DA won't pursue death penalty in Durham store clerk's shooting
Posted July 30, 2015
Durham, N.C. — Durham County prosecutors say they don't plan to try the July 4 robbery and slaying of a convenience store clerk as a capital case.
Amer Mahmood, 48, was gunned down as he worked at Joy Food Mart, at 2109 N. Roxboro St. Dmarlo Johnson, 26, of Durham, is charged with murder, robbery with a dangerous weapon and assault on a government official in the case.
Based on witness statements and store security camera footage, police said a man with a shirt pulled up over his face brandished a handgun and demanded money from Mahmood. Mahmood placed the cash drawer from the register on the counter and put his hands up, and the robber went behind the counter and shot Mahmood three times, including once after he had collapsed on the floor, before grabbing the money and some cigarettes and leaving.

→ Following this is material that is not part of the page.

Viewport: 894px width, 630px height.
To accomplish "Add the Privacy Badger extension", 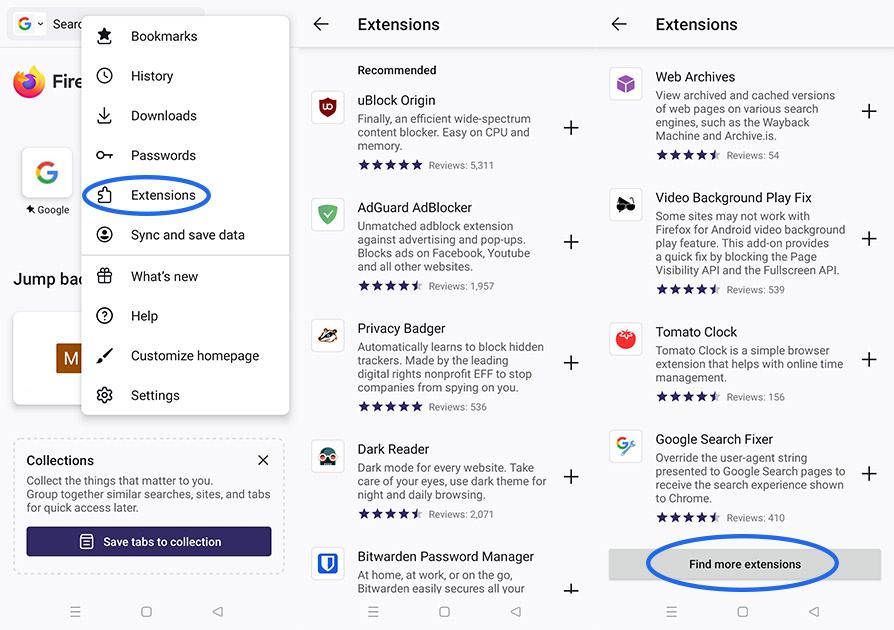I will (571, 363).
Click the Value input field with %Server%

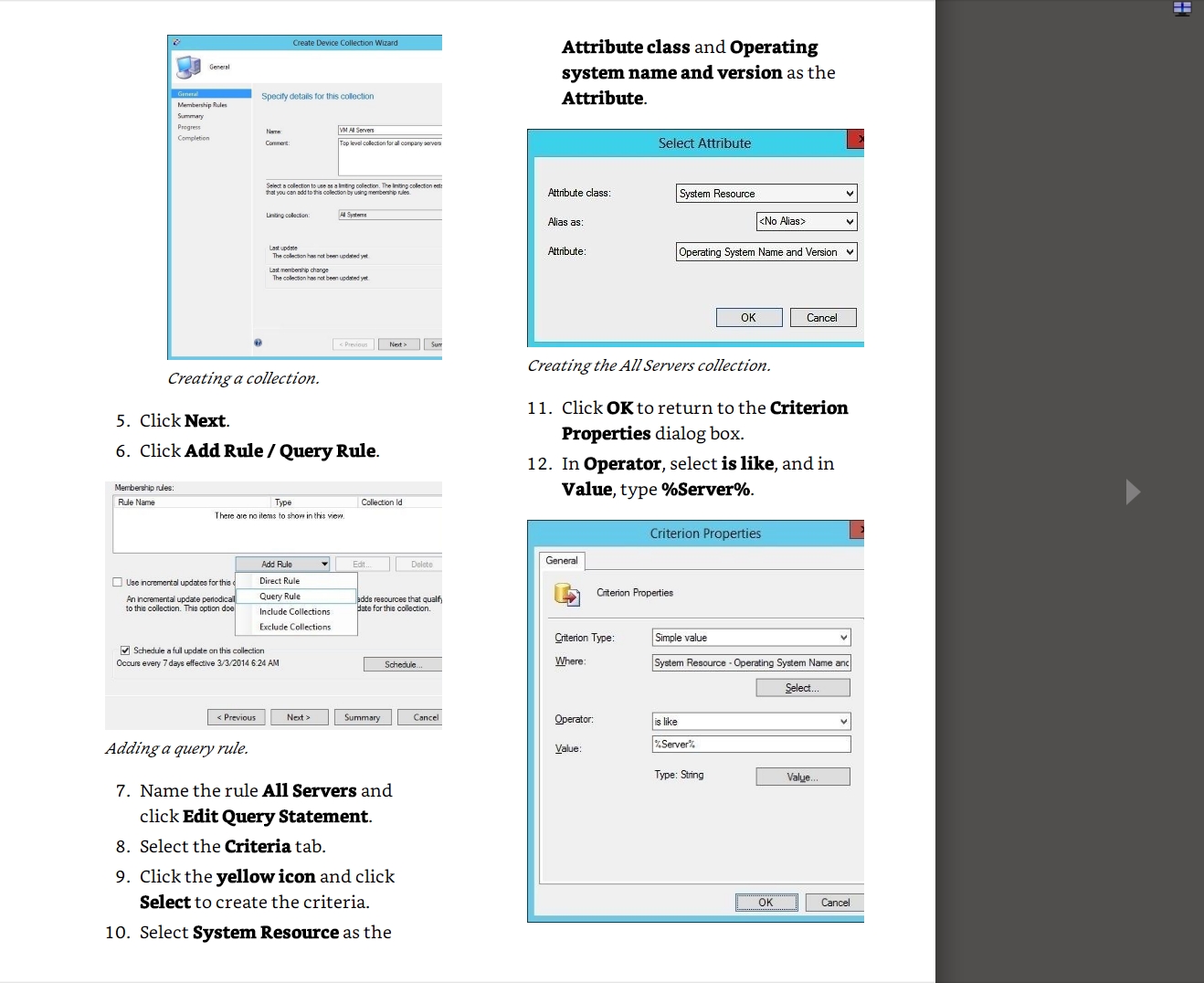coord(751,745)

After dropping the money and cigarettes in his car, the robber is seen on security video returning to grab more cigarettes, shoot Mahmood a fourth time, fire shots at the security cameras and threaten customers.
Police officers responding to 911 calls from customers in the store confronted the robber as he left the second time. Officers exchanged gunfire with the man, who was wounded and taken into custody.
Carolyn Mahmood called the decision not to seek the death penalty in her husband's death "unacceptable."
"Amer and us, his family, got the death penalty the second that trigger was pulled," Carolyn Mahmood wrote in an email to WRAL News. "Amer was only working, and Amer paid with his life. Amer got the death penalty, and so did we. Now, it's Dmarlo Johnson's turn."
"Where is the justice for Amer? Where is the justice for his two now fatherless children?" Barbra White, Carolyn Mahmood's aunt, wrote in an email to WRAL News. "This is a second death sentence for this family. Amer died, and now his family has to endure a trial that we already know will not produce the outcome that is deserved. Clearly, the justice system is lacking."
Prosecutors declined to comment on their decision, saying legal ethics prevent them from discussing the facts of the case or their opinion of the facts.
Community members gathered outside Joy Food Mart on Thursday evening to remember Amer Mahmood and support his family.
The vigil was organized by Nonviolent Durham and will be hosted by leaders of three different religions. Rev. Bruce Puckett, director of community ministry for Duke University Chapel, said the gathering will help the community heal.
"It's an opportunity to pray, an opportunity to lament, an opportunity to listen to people who knew Amer and an opportunity to say our community has lost because we lost him," Puckett said.
Carolyn Mahmood and her children are in New York and can't attend the vigil, but she sent remarks that were read at the gathering.